I’ve gone back to uni this year. I’m taking some undergraduate genetics subjects (code for I feel very, very old sitting amongst a sea of 18-year-olds – appreciate the fact that they weren’t even born when I was last in a lecture hall).
Anyway, when the lecturer introduced the topic of ‘genetic resistance’ and said that head lice provides an excellent example, I quietly thought to myself “In this hall of 300 people, I reckon the only person who might know more about nits than me is the lecturer.” Because, like most parents, I’ve had my run-ins with head lice and nits (technically, lice are the live creatures and the nits are the eggs).
The insecticides we use to kill lice aren’t one hundred percent effective (and never were). And therein lies the problem. The lecturer noted “Lice treatments are a massive revenue booster for pharmaceutical companies. It’s almost a ‘planned obsolescence’.” – as a major contributor to the coffers of those pharmaceutical companies, I concur.

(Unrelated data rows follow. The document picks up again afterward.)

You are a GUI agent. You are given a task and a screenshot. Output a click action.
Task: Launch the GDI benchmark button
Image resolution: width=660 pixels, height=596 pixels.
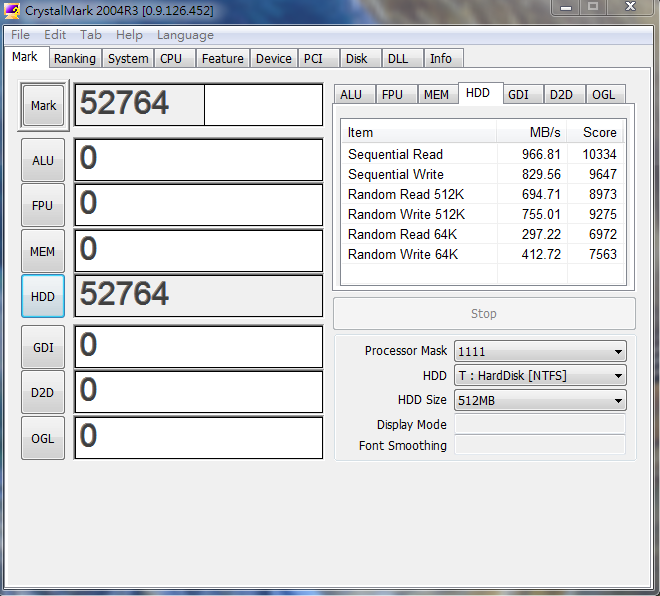43,347
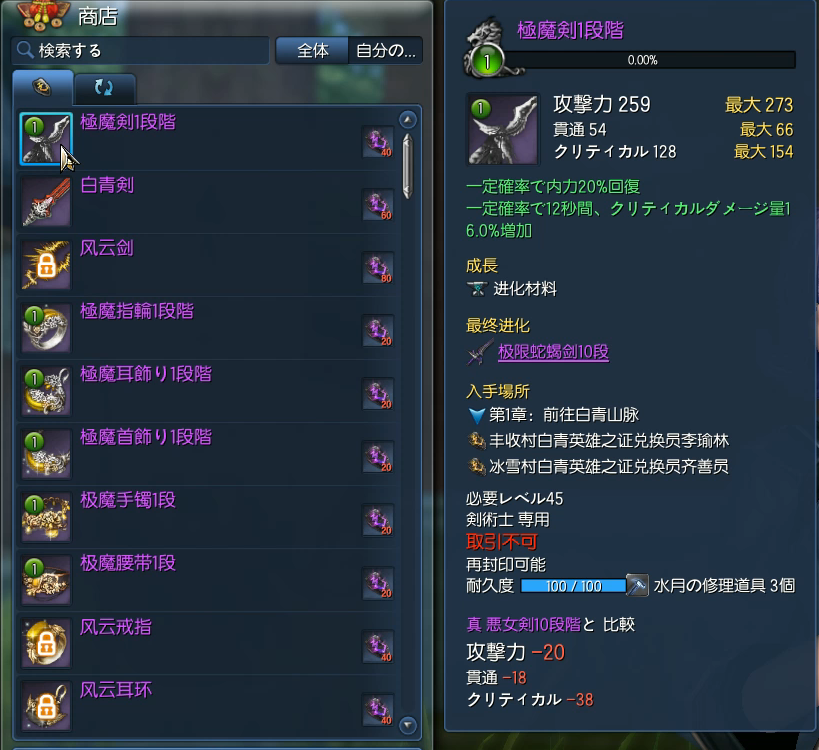Image resolution: width=819 pixels, height=750 pixels.
Task: Click the 白青剣 weapon icon
Action: 46,202
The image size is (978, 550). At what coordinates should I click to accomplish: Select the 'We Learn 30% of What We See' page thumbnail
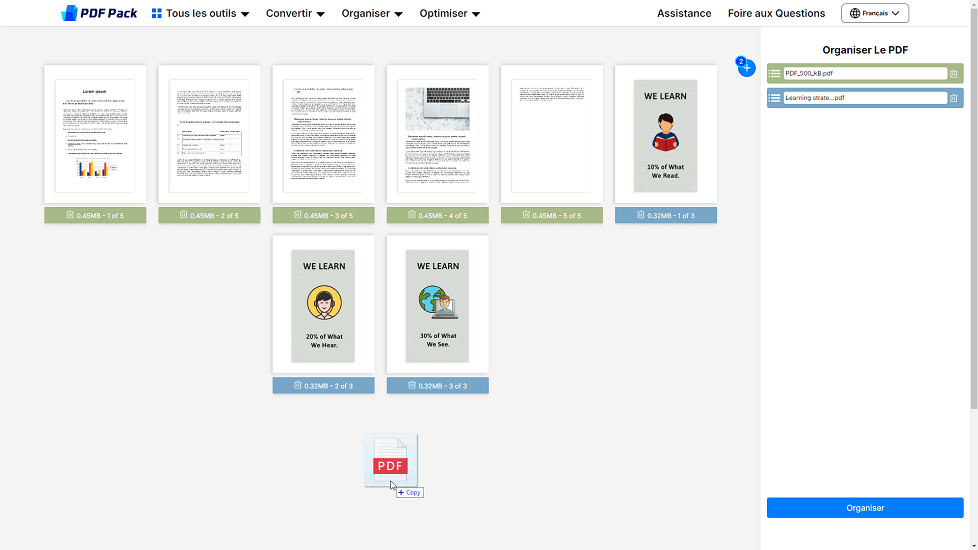tap(437, 305)
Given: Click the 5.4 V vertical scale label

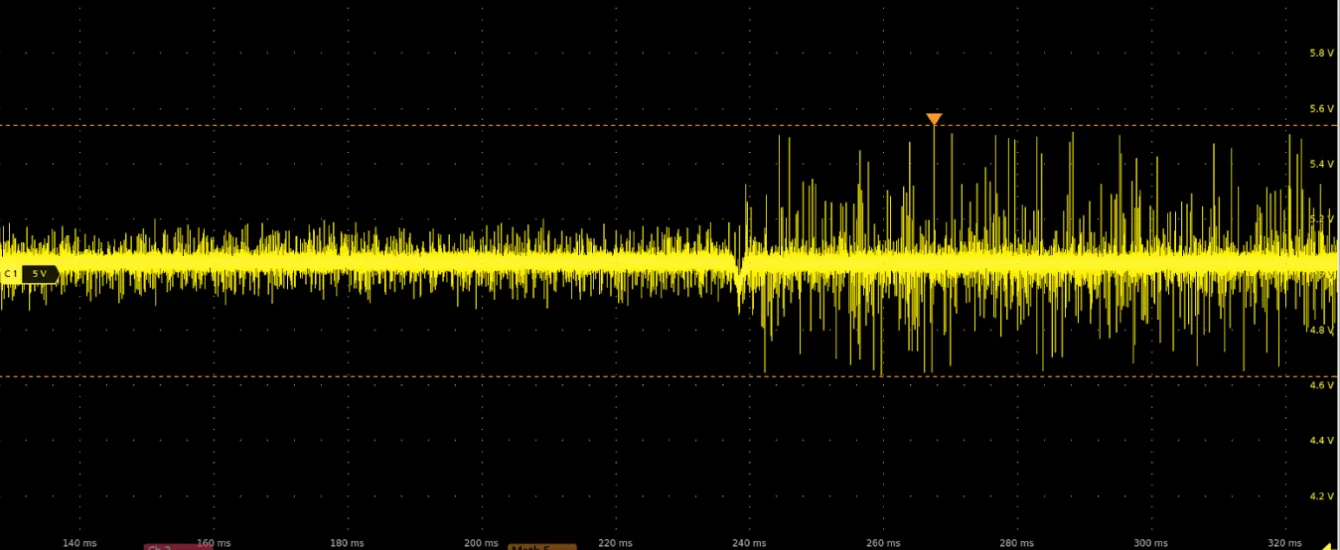Looking at the screenshot, I should 1321,163.
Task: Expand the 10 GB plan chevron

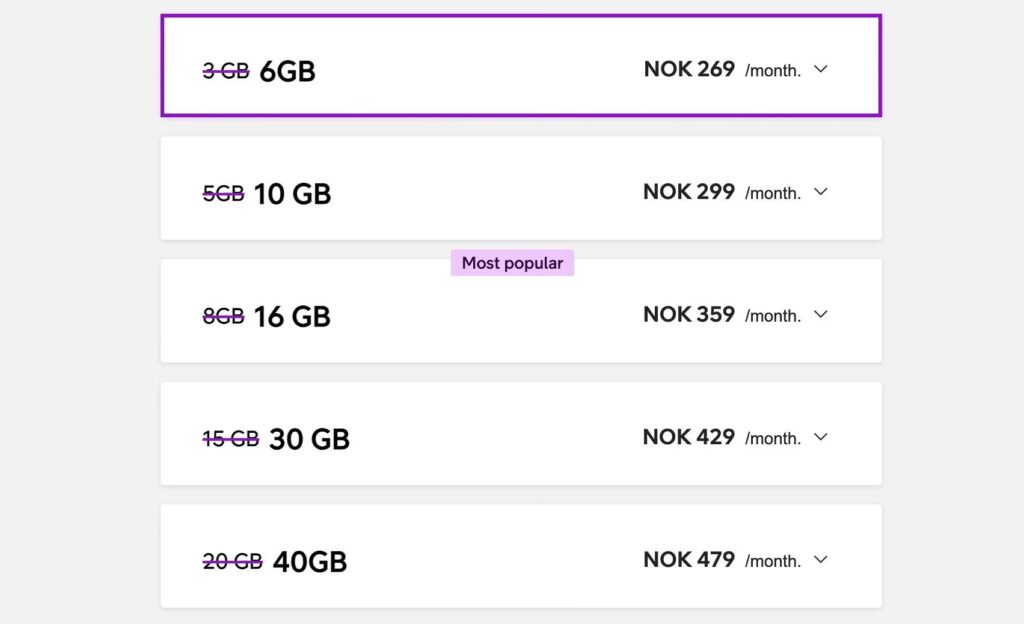Action: click(x=820, y=192)
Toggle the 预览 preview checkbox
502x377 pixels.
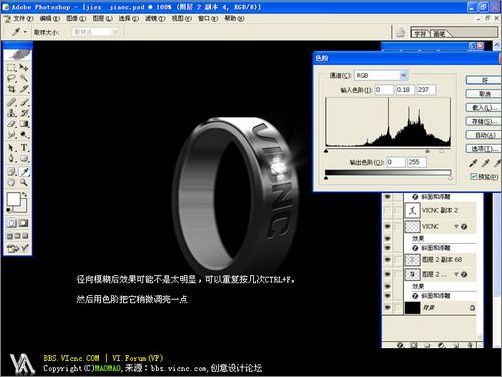(473, 176)
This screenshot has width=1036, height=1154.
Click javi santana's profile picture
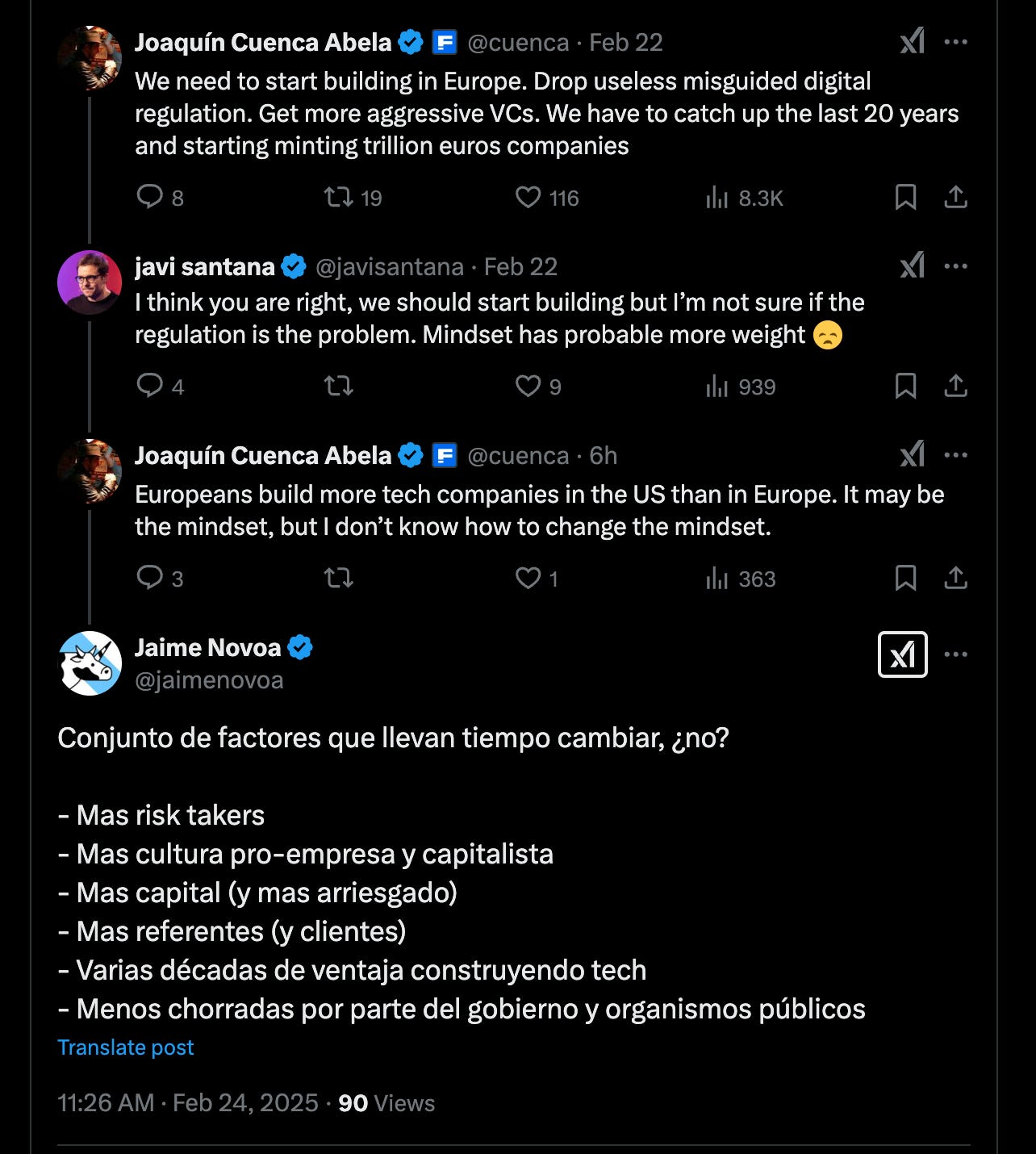click(x=90, y=282)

The guts of the lecture about why lice persist was this: when a child gets lice, parents treat the hair. Often, a few lice and/or nits are left, which is why a follow-up treatment a week later is required. Usually, the same product is used (because it’s still sitting in the bathroom), but unfortunately the lice that survived the first round usually survive the second treatment of the same product and become SUPER-LICE (in other words, highly resistant). Super-lice then move from one head to the next and when the parent of the next lucky child pulls out a nit treatment, the super-lice just laugh amongst themselves* and chant “Resistance, baby, resistance!”
So here’s the key to controlling lice: change products between the first and second treatments, making sure you select products with different active ingredients (the active ingredients are always written clearly on the box of any treatment and are usually long, insecticidey-sounding words). That way, whatever lice/nits are left because they are resistant to the first treatment, are more likely to be hit the second time with a different treatment.
Interestingly, the ‘natural’ enemy of human head lice is chrysanthemum and its extracts (that’s not a cue to whack your kids around the head with a bunch of chrysies). Most of the commercial lice treatments use these extracts.
The lecture reinforced what I had instinctively been doing to treat nits. Earlier this year I wrote a few nit tips, but it’s worth reiterating the key points:
1. Conditioner is not a nit treatment (unless you’re prepared to comb your kid’s hair with a nit comb every day until they’re 21).
2. A change is as good as a holiday. The chemist has an aisle of nit treatments. Give that aisle a work-out. When nits visit us, I pull out my arsenal of treatments and carefully select my weapon. I change my ‘weapons’ regularly, keeping the nits on their toes. I’m like a nit-attacking version of Dan Ackroyd in Ghostbusters.
3. Be alert but not alarmed. Vigilance is the key but remember, nits don’t discriminate and there’s no need to feel embarrassed if your child has them.
4. How do you ‘do’? Boys with buzz cuts and girls with braids so tight that it makes your scalp hurt just looking at them usually belong to parents who are at the end of their nit rope. In all seriousness, nits move from head to head via direct contact so hair that is loose is the equivalent of a nit welcome mat.
*Note, my lecturer didn’t actually say that lice laugh amongst themselves – I’ve taken a bit of creative license.